O que não se viu nesse processo de ajuda governamental às instituições financeiras em crise nos Estados Unidos e Europa, foi uma ação mais incisiva do Estado em tomar assento nos conselhos de administração e mudar a gestão dos bancos. Na prática, romper com a irresponsabilidade das gestões até a véspera da crise.

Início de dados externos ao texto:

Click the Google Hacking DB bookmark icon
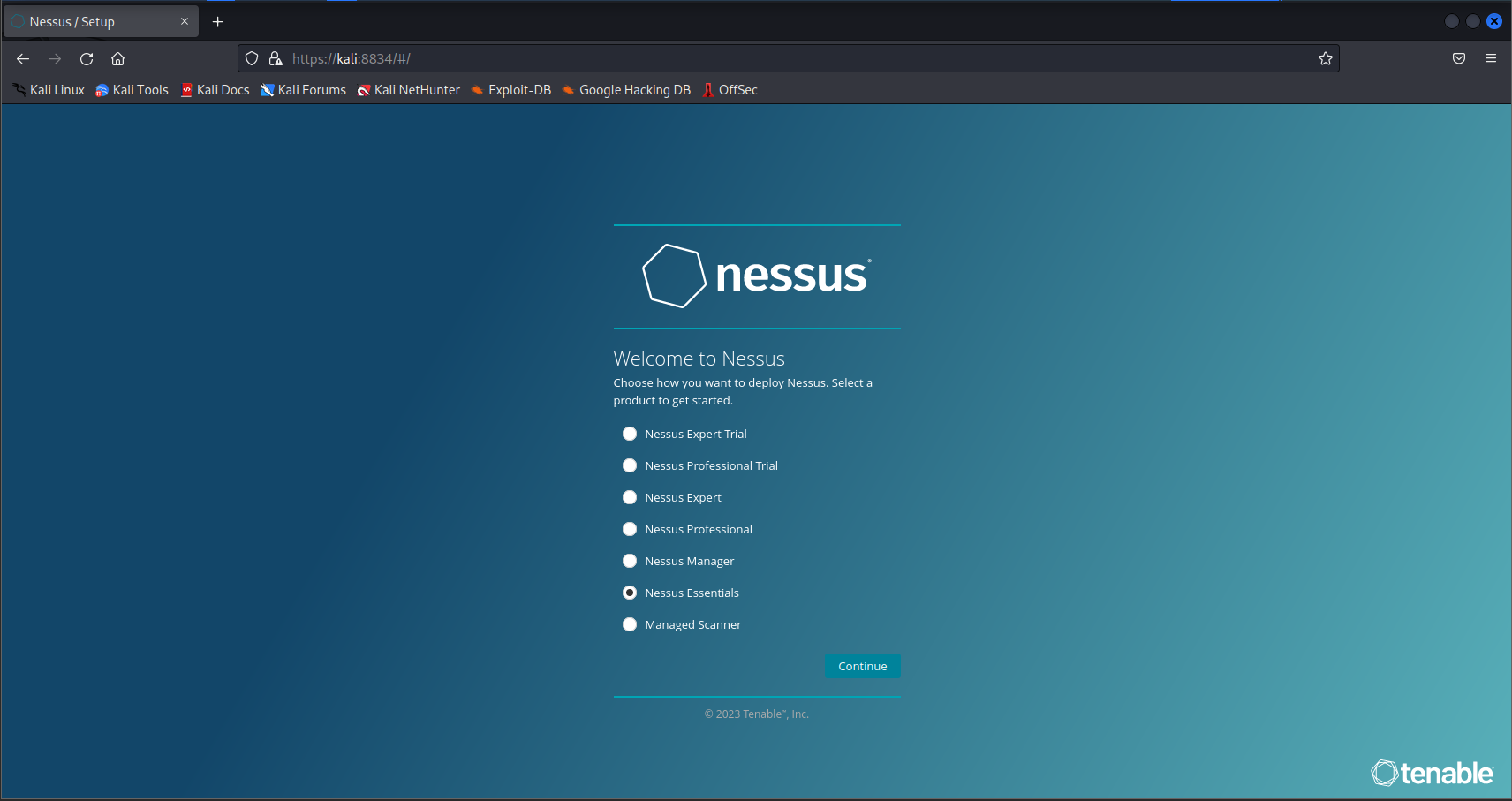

A avalanche de notícias a respeito da crise econômico-financeira a cada dia, a cada hora, é tão grande que às vezes perdemos a capacidade de avaliar o processo de forma mais abrangente. No entanto, uma questão que surge de forma recorrente, e confirma um dos traços característicos da crise atual, é a relação dos governos com os bancos. Em especial, no caso, com as instituições financeiras que apresentam dificuldades de caixa e que ameaçam “quebrar”, como se diz no jargão dos operadores do mercado. Aliás, eis uma boa imagem para descrever o processo de falência.
O modelo adotado pela grande maioria dos países do mundo capitalista incorpora, na verdade, o risco e a probabilidade da falência dos bancos. A regulação e a fiscalização do mercado bancário por uma autoridade monetária – ao estilo do Banco Central – é a expressão de tal incerteza.

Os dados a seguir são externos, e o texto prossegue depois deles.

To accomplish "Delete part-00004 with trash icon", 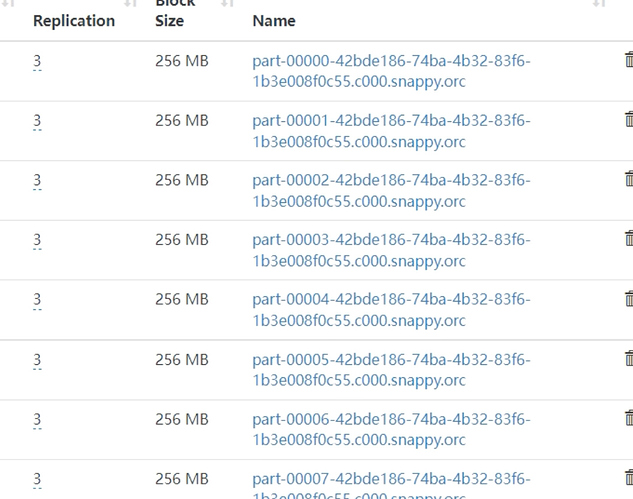I will click(629, 299).
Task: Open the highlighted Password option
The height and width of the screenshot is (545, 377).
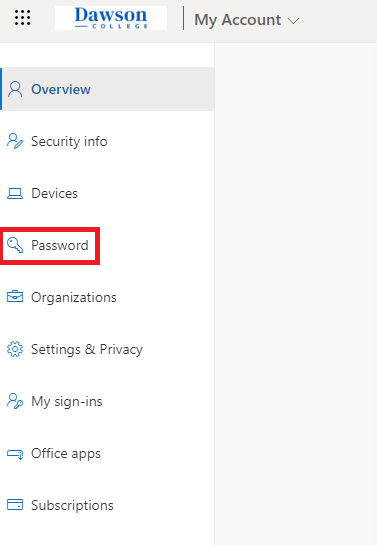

Com o agravante de que as instituições financeiras, cada vez mais nos últimos tempos, passaram a exercer um papel estratégico na manutenção da ordem social e econômica em todo o mundo globalizado. Na prática, converteram-se em um foco particular de poder não eleito pelo povo, assim como ocorreu também com os grandes meios de comunicação. Daí a generalização de uma a expressão – “ditadura do mercado financeiro” – que bem representa esse fenômeno de nossos tempos.

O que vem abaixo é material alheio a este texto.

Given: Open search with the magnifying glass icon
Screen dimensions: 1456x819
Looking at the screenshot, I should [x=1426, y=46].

O processo de fusão e concentração nesse ramo tão especial da economia – seja nos níveis local, regional ou mundial – terminou por gerar “criaturas” que escaparam a todo e qualquer controle de seus “criadores”, se é que podemos pensar numa analogia com os mitos do tipo do Frankenstein. A ideia subjacente era de que, também nas finanças, para ser eficiente era necessário ser grande, monstruoso mesmo. E logo em seguida, a realidade começou a pressionar em direção a outra lenda: aquela que ficou conhecida em inglês como too big to fail. Ou seja, grande demais para quebrar. Uma sutil ameaça velada que passou a pairar sobre a cabeça dos governantes, em uma operação coordenada a partir da divulgação dos interesses dos dirigentes dessas megacorporações do mundo financeiro. E assim estaria fechado o círculo vicioso da pseudoperenidade dos hiperoligopólios: foram estimulados pelo próprio poder público a crescer, a ponto de não poderem mais quebrar sob pena de colocar o sistema “em risco”!
A hegemonia político-ideológica conservadora exercida ao longo de três décadas de supremacia da ordem neoliberal contribuía ainda mais para que esse estado de coisas parecesse imutável e inquestionável. As universidades, em sua maior parte, formavam seus alunos já sob esse novo paradigma, com a incorporação dos modelos neoclássicos carregados de fórmulas econométricas e pouca capacidade analítica ou crítica. As organizações multilaterais como FMI, Banco Mundial e similares cumpriam papel estratégico na formulação e implementação dos dogmas do tristemente famoso Consenso de Washington. A grande imprensa não oferecia espaço, normalmente, para outras vozes interpretativas da crise que se anunciava há tempos. No entanto, apesar de todo esse arcabouço em defesa do sistema, o fato é que o modelo, além de injusto e desigual, era inviável no médio e no longo prazos. A História – que não havia chegado a seu fim como previra Fukuyama – encarregou-se de demonstrar a falência do modelo.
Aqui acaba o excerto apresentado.